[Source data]
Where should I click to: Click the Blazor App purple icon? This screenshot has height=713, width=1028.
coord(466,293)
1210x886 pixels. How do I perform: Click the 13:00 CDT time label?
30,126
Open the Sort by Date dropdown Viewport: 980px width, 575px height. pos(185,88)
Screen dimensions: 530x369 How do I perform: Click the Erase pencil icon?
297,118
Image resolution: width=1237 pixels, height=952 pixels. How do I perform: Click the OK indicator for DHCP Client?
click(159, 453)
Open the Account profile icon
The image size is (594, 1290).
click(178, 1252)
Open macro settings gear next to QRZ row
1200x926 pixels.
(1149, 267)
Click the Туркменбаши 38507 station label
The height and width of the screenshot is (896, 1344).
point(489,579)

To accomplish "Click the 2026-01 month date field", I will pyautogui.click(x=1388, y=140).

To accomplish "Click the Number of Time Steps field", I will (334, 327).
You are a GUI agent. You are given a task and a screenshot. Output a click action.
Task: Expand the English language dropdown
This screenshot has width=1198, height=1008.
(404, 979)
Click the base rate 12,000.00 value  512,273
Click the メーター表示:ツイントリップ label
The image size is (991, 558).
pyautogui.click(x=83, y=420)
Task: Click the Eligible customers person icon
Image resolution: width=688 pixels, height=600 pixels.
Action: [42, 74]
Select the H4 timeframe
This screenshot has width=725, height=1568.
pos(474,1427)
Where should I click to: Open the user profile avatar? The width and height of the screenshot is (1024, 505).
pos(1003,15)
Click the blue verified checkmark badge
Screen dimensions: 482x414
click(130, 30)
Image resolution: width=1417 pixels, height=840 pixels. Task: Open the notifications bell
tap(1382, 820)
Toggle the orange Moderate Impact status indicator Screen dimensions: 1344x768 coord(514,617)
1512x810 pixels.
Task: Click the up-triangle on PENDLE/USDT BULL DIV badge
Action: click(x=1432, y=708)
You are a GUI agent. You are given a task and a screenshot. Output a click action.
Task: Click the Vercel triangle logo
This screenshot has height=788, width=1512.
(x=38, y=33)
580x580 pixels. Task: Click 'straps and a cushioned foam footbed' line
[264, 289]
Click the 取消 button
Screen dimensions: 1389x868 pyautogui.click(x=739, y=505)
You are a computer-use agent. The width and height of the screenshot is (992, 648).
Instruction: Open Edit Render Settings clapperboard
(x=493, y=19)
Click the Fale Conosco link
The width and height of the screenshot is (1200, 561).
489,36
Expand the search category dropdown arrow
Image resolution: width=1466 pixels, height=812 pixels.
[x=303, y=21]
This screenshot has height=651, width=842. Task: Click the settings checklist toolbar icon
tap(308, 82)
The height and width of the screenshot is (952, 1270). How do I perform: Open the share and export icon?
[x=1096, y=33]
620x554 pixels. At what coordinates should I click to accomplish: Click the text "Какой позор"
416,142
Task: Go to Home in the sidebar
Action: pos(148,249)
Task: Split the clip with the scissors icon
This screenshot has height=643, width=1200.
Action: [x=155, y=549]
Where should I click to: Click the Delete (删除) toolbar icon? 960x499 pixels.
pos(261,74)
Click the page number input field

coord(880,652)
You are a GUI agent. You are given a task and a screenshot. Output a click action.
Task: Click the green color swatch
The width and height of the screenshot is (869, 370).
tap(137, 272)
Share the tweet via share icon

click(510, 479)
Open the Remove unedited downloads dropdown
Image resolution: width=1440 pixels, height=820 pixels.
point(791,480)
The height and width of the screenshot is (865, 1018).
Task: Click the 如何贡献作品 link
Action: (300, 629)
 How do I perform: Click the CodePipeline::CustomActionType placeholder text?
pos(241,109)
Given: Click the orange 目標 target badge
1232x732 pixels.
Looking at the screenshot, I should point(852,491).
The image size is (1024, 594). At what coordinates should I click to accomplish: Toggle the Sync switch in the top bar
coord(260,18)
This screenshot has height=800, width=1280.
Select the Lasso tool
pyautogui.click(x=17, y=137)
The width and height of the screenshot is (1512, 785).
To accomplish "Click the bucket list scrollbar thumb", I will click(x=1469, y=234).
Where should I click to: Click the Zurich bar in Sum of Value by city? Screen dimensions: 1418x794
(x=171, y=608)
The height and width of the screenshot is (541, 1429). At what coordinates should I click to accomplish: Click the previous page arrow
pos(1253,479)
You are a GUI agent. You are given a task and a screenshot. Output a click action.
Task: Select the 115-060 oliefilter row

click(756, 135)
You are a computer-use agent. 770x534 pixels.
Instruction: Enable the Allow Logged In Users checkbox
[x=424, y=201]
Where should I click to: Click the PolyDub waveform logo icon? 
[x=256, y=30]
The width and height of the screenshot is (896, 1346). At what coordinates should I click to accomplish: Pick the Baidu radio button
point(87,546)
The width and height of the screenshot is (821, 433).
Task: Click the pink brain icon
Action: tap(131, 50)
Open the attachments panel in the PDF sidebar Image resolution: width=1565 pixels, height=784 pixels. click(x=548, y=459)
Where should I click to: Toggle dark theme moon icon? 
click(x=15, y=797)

:: TASK OBJECTIVE ::
Recast the source data above as a Markdown table with the columns "Row" and "Line," giving each line its own numbered row and leaving out blank lines.

:: CORRECT OUTPUT ::
| Row | Line |
|---|---|
| 1 | Where should I click to: Click the Blazor App purple icon? This screenshot has height=713, width=1028. |
| 2 | coord(466,293) |
| 3 | 1210x886 pixels. How do I perform: Click the 13:00 CDT time label? |
| 4 | 30,126 |
| 5 | Open the Sort by Date dropdown Viewport: 980px width, 575px height. pos(185,88) |
| 6 | Screen dimensions: 530x369 How do I perform: Click the Erase pencil icon? |
| 7 | 297,118 |
| 8 | Image resolution: width=1237 pixels, height=952 pixels. How do I perform: Click the OK indicator for DHCP Client? |
| 9 | click(159, 453) |
| 10 | Open the Account profile icon |
| 11 | The image size is (594, 1290). |
| 12 | click(178, 1252) |
| 13 | Open macro settings gear next to QRZ row |
| 14 | 1200x926 pixels. |
| 15 | (1149, 267) |
| 16 | Click the Туркменбаши 38507 station label |
| 17 | The height and width of the screenshot is (896, 1344). |
| 18 | point(489,579) |
| 19 | To accomplish "Click the 2026-01 month date field", I will pyautogui.click(x=1388, y=140). |
| 20 | To accomplish "Click the Number of Time Steps field", I will (334, 327). |
| 21 | You are a GUI agent. You are given a task and a screenshot. Output a click action. |
| 22 | Task: Expand the English language dropdown |
| 23 | This screenshot has width=1198, height=1008. |
| 24 | (404, 979) |
| 25 | Click the base rate 12,000.00 value  512,273 |
| 26 | Click the メーター表示:ツイントリップ label |
| 27 | The image size is (991, 558). |
| 28 | pyautogui.click(x=83, y=420) |
| 29 | Task: Click the Eligible customers person icon |
| 30 | Image resolution: width=688 pixels, height=600 pixels. |
| 31 | Action: [42, 74] |
| 32 | Select the H4 timeframe |
| 33 | This screenshot has width=725, height=1568. |
| 34 | pos(474,1427) |
| 35 | Where should I click to: Open the user profile avatar? The width and height of the screenshot is (1024, 505). |
| 36 | pos(1003,15) |
| 37 | Click the blue verified checkmark badge |
| 38 | Screen dimensions: 482x414 |
| 39 | click(130, 30) |
| 40 | Image resolution: width=1417 pixels, height=840 pixels. Task: Open the notifications bell |
| 41 | tap(1382, 820) |
| 42 | Toggle the orange Moderate Impact status indicator Screen dimensions: 1344x768 coord(514,617) |
| 43 | 1512x810 pixels. |
| 44 | Task: Click the up-triangle on PENDLE/USDT BULL DIV badge |
| 45 | Action: click(x=1432, y=708) |
| 46 | You are a GUI agent. You are given a task and a screenshot. Output a click action. |
| 47 | Task: Click the Vercel triangle logo |
| 48 | This screenshot has height=788, width=1512. |
| 49 | (x=38, y=33) |
| 50 | 580x580 pixels. Task: Click 'straps and a cushioned foam footbed' line |
| 51 | [264, 289] |
| 52 | Click the 取消 button |
| 53 | Screen dimensions: 1389x868 pyautogui.click(x=739, y=505) |
| 54 | You are a computer-use agent. The width and height of the screenshot is (992, 648). |
| 55 | Instruction: Open Edit Render Settings clapperboard |
| 56 | (x=493, y=19) |
| 57 | Click the Fale Conosco link |
| 58 | The width and height of the screenshot is (1200, 561). |
| 59 | 489,36 |
| 60 | Expand the search category dropdown arrow |
| 61 | Image resolution: width=1466 pixels, height=812 pixels. |
| 62 | [x=303, y=21] |
| 63 | This screenshot has height=651, width=842. Task: Click the settings checklist toolbar icon |
| 64 | tap(308, 82) |
| 65 | The height and width of the screenshot is (952, 1270). How do I perform: Open the share and export icon? |
| 66 | [x=1096, y=33] |
| 67 | 620x554 pixels. At what coordinates should I click to accomplish: Click the text "Какой позор" |
| 68 | 416,142 |
| 69 | Task: Go to Home in the sidebar |
| 70 | Action: pos(148,249) |
| 71 | Task: Split the clip with the scissors icon |
| 72 | This screenshot has height=643, width=1200. |
| 73 | Action: [x=155, y=549] |
| 74 | Where should I click to: Click the Delete (删除) toolbar icon? 960x499 pixels. |
| 75 | pos(261,74) |
| 76 | Click the page number input field |
| 77 | coord(880,652) |
| 78 | You are a GUI agent. You are given a task and a screenshot. Output a click action. |
| 79 | Task: Click the green color swatch |
| 80 | The width and height of the screenshot is (869, 370). |
| 81 | tap(137, 272) |
| 82 | Share the tweet via share icon |
| 83 | click(510, 479) |
| 84 | Open the Remove unedited downloads dropdown |
| 85 | Image resolution: width=1440 pixels, height=820 pixels. |
| 86 | point(791,480) |
| 87 | The height and width of the screenshot is (865, 1018). |
| 88 | Task: Click the 如何贡献作品 link |
| 89 | Action: (300, 629) |
| 90 |  How do I perform: Click the CodePipeline::CustomActionType placeholder text? |
| 91 | pos(241,109) |
| 92 | Given: Click the orange 目標 target badge |
| 93 | 1232x732 pixels. |
| 94 | Looking at the screenshot, I should point(852,491). |
| 95 | The image size is (1024, 594). At what coordinates should I click to accomplish: Toggle the Sync switch in the top bar |
| 96 | coord(260,18) |
| 97 | This screenshot has height=800, width=1280. |
| 98 | Select the Lasso tool |
| 99 | pyautogui.click(x=17, y=137) |
| 100 | The width and height of the screenshot is (1512, 785). |
| 101 | To accomplish "Click the bucket list scrollbar thumb", I will click(x=1469, y=234). |
| 102 | Where should I click to: Click the Zurich bar in Sum of Value by city? Screen dimensions: 1418x794 |
| 103 | (x=171, y=608) |
| 104 | The height and width of the screenshot is (541, 1429). At what coordinates should I click to accomplish: Click the previous page arrow |
| 105 | pos(1253,479) |
| 106 | You are a GUI agent. You are given a task and a screenshot. Output a click action. |
| 107 | Task: Select the 115-060 oliefilter row |
| 108 | click(756, 135) |
| 109 | You are a computer-use agent. 770x534 pixels. |
| 110 | Instruction: Enable the Allow Logged In Users checkbox |
| 111 | [x=424, y=201] |
| 112 | Where should I click to: Click the PolyDub waveform logo icon?  |
| 113 | [x=256, y=30] |
| 114 | The width and height of the screenshot is (896, 1346). At what coordinates should I click to accomplish: Pick the Baidu radio button |
| 115 | point(87,546) |
| 116 | The width and height of the screenshot is (821, 433). |
| 117 | Task: Click the pink brain icon |
| 118 | Action: tap(131, 50) |
| 119 | Open the attachments panel in the PDF sidebar Image resolution: width=1565 pixels, height=784 pixels. click(x=548, y=459) |
| 120 | Where should I click to: Toggle dark theme moon icon?  |
| 121 | click(x=15, y=797) |